The reduced linear system is now 

$$
\bfA \tilde{\bfu} = \bfC^T (\bff - \bfd_0 + \bfd_n). 
$$

In practice we can simply use row and column indexing rather than constructing the matrix $\bfC$.

```{code-cell}
a,b = 0,1
f(x) = -50sin(x)
n = 200
h = (b-a)/n
x = [a + i*h for i in 0:n]
_,Dxx = diffmats(x)
A = Dxx[2:n,2:n]
rhs = (f.(x) - Dxx[:,1] + Dxx[:,n+1])[2:n]
ũ = A\rhs
u = [1;ũ;-1]

using Plots
plot(x,u)
```

```{code-cell}
norm(Dxx*u-f.(x))/norm(u)
```

## Convergence

Some experimentation will confirm that the code above converges like $O(h^2)$. While this seems to be a natural result of using second-order FD formulas, it's not quite so simple---the formulas get the *problem* correct to 2nd order, but that doesn't prove that the *solution* is as accurate. We will investigate the link between them in the next chapter.

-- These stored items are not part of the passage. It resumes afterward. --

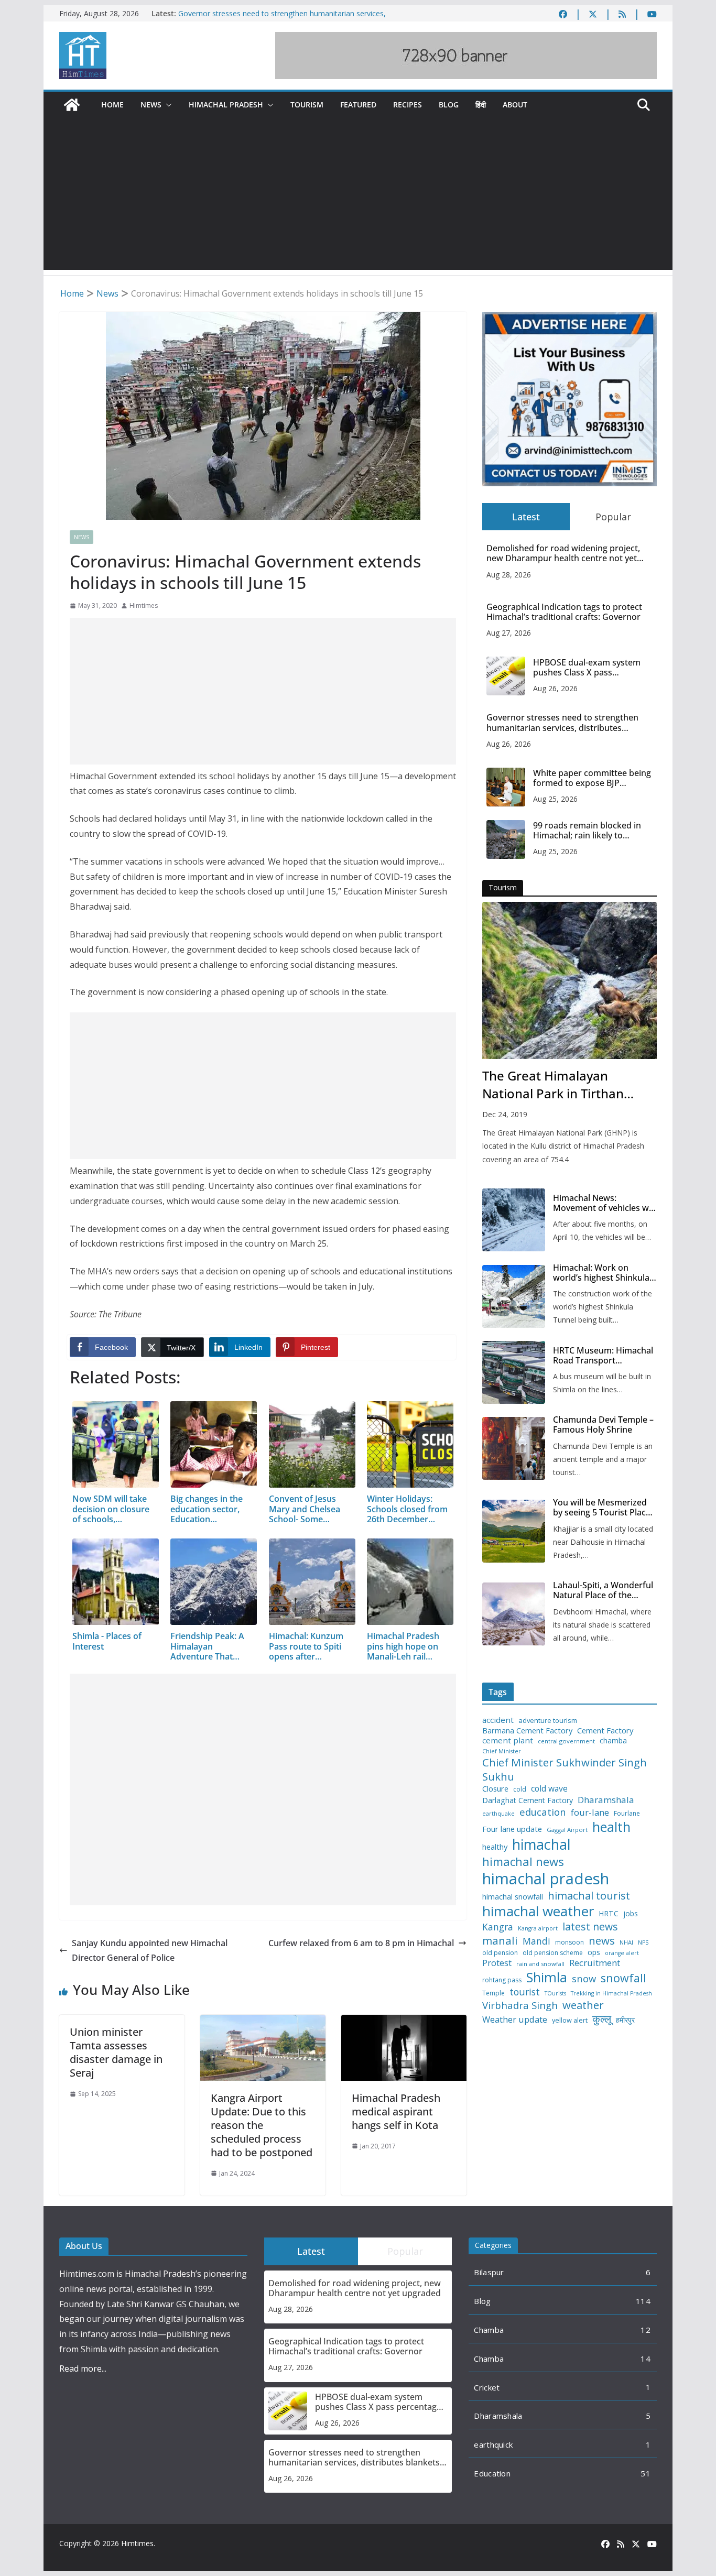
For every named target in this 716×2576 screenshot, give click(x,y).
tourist (524, 1992)
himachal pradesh (545, 1879)
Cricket (487, 2387)
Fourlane (627, 1813)
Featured (358, 105)
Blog (449, 105)
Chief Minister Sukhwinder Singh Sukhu (564, 1769)
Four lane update (512, 1829)
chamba (613, 1740)
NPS (643, 1942)
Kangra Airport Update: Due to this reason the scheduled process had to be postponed (261, 2125)
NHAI (626, 1942)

It is surprising, however, that our earlier code to solve $u'=f$ also converged at second order, given that it used the first-order backward difference formula at the right endpoint. While the rigorous details are messy, in essence the saving grace of the method is that the less-accurate formula is used at only $O(1)$ of the $O(1/h)$ total equations, and this buys back one extra order of accuracy in the result. This is usually the case: the order of accuracy of the FD formula can be one lower at a fixed number of nodes as $h\to 0$ without damaging the convergence.